When designing components in a Design environment, utilising the Tokens as the core foundational elements allows for an improved workflow. In a lean start-up environment, you want to minimise the amount of work done and focus on only building the elements that will be used in the upcoming sprints. This allows for great speed, however, regressions do tend to happen as new requirements are thrown in later down the line. Working with tools like Figma and the excellent Variant and auto-layout features allows me to build at speed. Where one single component, for example a button, can have upto 144 variations using specific parameters.

In the below example, there are over a hundred buttons that are designed and ready for use and can be adopted for any number of use cases in the PRS for Music Design System. Utilising variants, allows for the inclusion of icons, states size, colour and style.

Modules

As the component list is built out, modules start forming based around them. These collections of components in their specific structures create interface elements that form patterns and use-cases.

In the attached example from Borrow A Boat, the card designs are a combination of a Thumbnail Image, Heading Caption, Icon with Text, Price and then iconography, which when hovered will display the full name of the feature.
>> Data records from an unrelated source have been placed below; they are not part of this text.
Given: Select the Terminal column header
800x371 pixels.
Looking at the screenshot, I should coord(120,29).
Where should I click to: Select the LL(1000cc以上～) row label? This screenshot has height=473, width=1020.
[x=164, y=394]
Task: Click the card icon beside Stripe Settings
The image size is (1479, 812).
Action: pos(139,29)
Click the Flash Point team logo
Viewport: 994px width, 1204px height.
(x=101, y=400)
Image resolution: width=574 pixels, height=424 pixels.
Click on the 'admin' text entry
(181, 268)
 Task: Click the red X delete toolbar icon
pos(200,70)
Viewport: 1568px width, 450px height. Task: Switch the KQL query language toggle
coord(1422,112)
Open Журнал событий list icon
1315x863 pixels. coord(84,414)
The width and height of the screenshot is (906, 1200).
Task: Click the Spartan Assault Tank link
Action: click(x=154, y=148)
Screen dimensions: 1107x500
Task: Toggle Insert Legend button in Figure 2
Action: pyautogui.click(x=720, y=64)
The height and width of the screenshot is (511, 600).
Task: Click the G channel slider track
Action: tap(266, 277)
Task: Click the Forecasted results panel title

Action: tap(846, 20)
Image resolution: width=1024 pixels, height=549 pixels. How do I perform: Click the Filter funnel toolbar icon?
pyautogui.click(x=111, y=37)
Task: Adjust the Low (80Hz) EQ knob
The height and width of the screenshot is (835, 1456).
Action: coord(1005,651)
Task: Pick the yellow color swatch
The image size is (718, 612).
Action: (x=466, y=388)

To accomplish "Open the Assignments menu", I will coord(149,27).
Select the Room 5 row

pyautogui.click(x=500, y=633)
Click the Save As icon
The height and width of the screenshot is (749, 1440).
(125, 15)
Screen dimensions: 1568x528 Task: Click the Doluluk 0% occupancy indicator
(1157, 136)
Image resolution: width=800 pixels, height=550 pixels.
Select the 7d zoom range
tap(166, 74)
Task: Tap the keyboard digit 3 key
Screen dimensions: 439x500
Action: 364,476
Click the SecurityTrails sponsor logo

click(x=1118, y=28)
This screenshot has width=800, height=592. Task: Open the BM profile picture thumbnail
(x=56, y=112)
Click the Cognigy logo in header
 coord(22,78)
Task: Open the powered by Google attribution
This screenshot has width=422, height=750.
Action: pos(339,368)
Each of these components are independant and can be optimised individually to create effective changes across the entire platform.

Prototypes

Once a Kit has been built out with components and modules, prototypes are a lot faster to implement and test out in the design phase, eliminating the wireframing stage.

This allows for much more rapid prototyping and building of product features outside of the UX Research phase. Due to the closeness to final design, it also enables stakeholders to view workable prototypes to test and provide feedback.

Documentation

The documentation process is incredibly important to the entire process and requires input from all members of the team involved in the development of the Design System. Any tool that can act as a standardised area for collaborative documentation can act as a solid base for a design system’s documentation area. In previous roles, these have ranged from using Notion as a complete Product portal/blog to document progress, release strategies and design documentation to using Confluence or even an entire WordPress installation dedicated to the process.

Adoption

The most difficult area of building design systems is adopting them into existing products and integrating them into the current workflow. There is no one-size fits all solution unfortunately and is dependant on the dynamic of the team and current workloads.

It is important to have foundational Tokens, Components and patterns that can replace existing areas of the Interface prepared and tested prior to deployment into a sprint. Part of the transitional process may include incomplete UI with a mix of previous UI elements existing with newer modular parts being present. These incremental updates are not ideal, but in environments where development resources are stretched thin, then the pragmatic approach would be to maintain advocating and pushing for adoption and being patient, as parts are slowly added into production servers.